## What you need to do
Switch "default-checkbox" to "main-checkbox" in the stretch from the line containing "The height and width of the screenshot is (502, 730)." through the line containing "The width and height of the screenshot is (1080, 562).", then write out that stretch again with everything else left as it is.

#### Study material

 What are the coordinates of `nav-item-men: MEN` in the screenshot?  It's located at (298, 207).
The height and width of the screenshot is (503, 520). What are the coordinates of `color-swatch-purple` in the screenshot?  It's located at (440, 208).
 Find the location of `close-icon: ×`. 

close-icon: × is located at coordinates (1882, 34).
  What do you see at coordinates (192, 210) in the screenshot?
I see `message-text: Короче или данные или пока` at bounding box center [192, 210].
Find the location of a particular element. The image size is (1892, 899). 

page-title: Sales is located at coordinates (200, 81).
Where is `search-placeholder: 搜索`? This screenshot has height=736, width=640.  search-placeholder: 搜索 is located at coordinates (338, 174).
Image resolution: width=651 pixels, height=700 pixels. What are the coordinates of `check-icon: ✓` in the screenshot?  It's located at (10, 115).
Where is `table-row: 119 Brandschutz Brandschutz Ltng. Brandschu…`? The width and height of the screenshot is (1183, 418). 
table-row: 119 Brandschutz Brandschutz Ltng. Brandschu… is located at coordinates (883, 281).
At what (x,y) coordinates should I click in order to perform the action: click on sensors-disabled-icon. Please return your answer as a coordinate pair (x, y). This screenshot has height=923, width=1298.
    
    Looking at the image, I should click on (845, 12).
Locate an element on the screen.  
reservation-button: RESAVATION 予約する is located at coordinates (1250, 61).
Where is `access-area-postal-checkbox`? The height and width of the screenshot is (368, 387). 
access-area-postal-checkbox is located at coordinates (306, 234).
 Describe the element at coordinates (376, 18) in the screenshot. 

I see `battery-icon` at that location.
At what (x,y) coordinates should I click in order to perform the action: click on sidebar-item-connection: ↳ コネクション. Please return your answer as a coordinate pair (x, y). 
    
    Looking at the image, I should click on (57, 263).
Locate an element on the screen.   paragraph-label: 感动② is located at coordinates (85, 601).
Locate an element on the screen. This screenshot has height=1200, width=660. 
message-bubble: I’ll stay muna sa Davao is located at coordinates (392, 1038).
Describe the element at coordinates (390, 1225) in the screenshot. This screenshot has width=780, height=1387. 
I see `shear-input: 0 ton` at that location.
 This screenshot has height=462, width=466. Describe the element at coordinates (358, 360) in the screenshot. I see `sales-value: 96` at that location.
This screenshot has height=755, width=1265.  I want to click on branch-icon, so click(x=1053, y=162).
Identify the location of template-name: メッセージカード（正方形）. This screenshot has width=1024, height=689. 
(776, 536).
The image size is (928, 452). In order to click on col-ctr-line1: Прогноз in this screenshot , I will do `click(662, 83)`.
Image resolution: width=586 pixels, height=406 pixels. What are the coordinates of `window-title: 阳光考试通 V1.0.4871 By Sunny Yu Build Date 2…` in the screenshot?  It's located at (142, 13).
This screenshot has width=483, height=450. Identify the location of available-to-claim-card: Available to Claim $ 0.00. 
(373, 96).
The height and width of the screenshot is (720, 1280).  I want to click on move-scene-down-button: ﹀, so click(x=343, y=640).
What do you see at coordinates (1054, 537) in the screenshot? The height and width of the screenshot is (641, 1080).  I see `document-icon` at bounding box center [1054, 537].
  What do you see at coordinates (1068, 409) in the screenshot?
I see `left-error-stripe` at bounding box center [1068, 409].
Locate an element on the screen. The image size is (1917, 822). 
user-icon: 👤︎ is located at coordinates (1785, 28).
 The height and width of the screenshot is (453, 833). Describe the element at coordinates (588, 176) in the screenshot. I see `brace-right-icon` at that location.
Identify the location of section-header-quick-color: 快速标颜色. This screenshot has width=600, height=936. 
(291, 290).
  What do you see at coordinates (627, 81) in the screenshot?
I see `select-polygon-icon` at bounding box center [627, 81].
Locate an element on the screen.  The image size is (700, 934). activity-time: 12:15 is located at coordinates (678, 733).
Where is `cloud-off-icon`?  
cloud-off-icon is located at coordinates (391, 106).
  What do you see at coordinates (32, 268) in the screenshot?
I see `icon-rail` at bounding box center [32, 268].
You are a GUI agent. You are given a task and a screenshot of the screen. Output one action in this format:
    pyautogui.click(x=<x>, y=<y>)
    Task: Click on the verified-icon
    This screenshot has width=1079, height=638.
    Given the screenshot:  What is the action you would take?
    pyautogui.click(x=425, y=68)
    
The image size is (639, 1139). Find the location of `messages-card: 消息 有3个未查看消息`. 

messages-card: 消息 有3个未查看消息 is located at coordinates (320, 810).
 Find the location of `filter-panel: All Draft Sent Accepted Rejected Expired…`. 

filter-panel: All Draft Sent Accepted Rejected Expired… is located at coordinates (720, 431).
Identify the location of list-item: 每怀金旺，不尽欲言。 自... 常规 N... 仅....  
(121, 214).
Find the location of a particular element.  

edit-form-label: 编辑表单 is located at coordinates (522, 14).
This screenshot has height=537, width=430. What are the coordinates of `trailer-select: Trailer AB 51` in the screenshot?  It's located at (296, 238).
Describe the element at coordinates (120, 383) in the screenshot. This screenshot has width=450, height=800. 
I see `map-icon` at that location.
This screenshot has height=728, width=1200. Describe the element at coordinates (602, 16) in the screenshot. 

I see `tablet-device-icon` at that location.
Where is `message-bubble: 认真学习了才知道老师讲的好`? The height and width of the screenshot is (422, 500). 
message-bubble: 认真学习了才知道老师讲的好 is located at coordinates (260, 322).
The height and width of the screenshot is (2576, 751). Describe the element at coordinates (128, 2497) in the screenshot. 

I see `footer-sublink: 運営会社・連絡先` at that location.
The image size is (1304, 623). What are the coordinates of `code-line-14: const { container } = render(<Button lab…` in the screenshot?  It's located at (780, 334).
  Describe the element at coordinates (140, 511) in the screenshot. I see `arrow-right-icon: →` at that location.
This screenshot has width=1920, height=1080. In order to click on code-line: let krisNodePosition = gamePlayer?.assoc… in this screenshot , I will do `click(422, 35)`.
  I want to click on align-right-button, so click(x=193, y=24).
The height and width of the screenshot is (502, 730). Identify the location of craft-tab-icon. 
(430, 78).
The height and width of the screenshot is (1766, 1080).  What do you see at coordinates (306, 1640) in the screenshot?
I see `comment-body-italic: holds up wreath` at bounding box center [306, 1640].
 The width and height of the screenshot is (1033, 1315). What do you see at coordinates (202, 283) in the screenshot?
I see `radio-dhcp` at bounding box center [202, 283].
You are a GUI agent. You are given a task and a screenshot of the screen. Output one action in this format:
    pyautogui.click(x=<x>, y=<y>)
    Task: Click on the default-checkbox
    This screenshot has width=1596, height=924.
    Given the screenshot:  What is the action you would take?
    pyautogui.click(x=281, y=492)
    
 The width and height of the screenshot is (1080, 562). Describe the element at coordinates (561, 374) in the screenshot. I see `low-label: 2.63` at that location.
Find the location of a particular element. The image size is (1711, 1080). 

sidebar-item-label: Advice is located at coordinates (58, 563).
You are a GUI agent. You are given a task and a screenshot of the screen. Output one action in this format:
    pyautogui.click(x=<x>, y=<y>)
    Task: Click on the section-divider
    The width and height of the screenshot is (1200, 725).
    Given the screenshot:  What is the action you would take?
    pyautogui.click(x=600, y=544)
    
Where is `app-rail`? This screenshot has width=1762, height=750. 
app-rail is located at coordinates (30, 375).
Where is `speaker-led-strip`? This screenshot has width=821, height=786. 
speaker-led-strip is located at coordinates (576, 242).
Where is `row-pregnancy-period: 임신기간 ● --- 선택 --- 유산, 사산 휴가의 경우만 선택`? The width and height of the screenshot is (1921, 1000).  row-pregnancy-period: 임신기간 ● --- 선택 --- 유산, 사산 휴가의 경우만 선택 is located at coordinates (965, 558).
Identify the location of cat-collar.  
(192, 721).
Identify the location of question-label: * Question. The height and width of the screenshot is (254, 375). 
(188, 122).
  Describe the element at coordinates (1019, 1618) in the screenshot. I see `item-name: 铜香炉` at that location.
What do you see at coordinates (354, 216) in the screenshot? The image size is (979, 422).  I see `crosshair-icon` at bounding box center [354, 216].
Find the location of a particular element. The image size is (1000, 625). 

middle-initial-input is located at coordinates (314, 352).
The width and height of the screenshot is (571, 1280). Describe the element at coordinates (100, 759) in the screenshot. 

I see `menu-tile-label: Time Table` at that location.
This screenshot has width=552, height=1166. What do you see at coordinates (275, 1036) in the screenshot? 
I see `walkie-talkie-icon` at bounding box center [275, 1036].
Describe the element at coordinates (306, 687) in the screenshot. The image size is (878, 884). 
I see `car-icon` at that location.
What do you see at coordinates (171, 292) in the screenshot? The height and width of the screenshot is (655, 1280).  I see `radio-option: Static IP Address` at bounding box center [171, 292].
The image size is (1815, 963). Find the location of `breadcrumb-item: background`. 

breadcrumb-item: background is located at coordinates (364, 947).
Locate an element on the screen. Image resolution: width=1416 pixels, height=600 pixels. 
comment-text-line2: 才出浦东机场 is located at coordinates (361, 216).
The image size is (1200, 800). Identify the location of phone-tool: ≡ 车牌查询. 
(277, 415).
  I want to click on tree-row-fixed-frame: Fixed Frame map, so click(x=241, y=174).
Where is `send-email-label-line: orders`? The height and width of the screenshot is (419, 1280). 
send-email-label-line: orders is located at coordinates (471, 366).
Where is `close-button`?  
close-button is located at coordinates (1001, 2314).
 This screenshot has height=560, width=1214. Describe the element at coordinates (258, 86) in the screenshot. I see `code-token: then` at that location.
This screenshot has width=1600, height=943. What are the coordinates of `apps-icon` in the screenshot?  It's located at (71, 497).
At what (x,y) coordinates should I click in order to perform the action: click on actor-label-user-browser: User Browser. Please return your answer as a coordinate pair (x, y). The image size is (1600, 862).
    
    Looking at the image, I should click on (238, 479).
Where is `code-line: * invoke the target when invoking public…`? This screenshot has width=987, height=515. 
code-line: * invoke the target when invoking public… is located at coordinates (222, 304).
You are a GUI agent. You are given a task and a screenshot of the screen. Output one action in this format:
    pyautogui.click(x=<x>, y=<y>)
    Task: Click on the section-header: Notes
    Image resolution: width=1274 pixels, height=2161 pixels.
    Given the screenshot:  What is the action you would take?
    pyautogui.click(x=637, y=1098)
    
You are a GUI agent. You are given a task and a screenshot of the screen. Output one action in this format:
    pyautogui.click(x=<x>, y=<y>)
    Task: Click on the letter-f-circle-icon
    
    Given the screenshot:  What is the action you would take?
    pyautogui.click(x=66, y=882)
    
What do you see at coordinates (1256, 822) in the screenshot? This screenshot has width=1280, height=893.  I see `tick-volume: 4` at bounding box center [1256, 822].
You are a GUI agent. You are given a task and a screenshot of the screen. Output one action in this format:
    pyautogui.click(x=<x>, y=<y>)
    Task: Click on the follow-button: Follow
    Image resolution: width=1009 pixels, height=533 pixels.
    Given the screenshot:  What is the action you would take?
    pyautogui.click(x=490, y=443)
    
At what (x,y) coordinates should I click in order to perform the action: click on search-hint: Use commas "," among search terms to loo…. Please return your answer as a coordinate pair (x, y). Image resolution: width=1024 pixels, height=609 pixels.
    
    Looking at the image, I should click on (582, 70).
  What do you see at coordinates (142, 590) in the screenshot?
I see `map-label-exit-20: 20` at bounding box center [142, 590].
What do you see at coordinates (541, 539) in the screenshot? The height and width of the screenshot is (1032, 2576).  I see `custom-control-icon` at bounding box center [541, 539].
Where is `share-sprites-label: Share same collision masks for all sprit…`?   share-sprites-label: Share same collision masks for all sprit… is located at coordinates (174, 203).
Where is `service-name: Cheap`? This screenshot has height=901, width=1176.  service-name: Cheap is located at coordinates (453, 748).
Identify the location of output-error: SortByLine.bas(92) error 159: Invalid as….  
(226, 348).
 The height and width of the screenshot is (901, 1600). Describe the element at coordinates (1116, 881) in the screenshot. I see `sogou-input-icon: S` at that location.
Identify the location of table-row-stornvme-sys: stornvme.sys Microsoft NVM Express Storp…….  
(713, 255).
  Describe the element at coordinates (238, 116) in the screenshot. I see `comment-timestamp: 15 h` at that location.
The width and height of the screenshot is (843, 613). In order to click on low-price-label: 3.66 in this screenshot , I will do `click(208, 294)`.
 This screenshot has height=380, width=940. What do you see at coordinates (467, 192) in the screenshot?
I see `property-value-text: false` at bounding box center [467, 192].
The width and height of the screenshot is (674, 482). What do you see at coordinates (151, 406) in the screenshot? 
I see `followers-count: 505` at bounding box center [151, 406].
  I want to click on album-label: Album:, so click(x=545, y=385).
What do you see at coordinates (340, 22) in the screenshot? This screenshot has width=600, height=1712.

########

## Solution
The height and width of the screenshot is (502, 730). Identify the location of craft-tab-icon. 
(430, 78).
The height and width of the screenshot is (1766, 1080).  What do you see at coordinates (306, 1640) in the screenshot?
I see `comment-body-italic: holds up wreath` at bounding box center [306, 1640].
 The width and height of the screenshot is (1033, 1315). What do you see at coordinates (202, 283) in the screenshot?
I see `radio-dhcp` at bounding box center [202, 283].
You are a GUI agent. You are given a task and a screenshot of the screen. Output one action in this format:
    pyautogui.click(x=<x>, y=<y>)
    Task: Click on the main-checkbox
    This screenshot has width=1596, height=924.
    Given the screenshot:  What is the action you would take?
    pyautogui.click(x=281, y=492)
    
 The width and height of the screenshot is (1080, 562). Describe the element at coordinates (561, 374) in the screenshot. I see `low-label: 2.63` at that location.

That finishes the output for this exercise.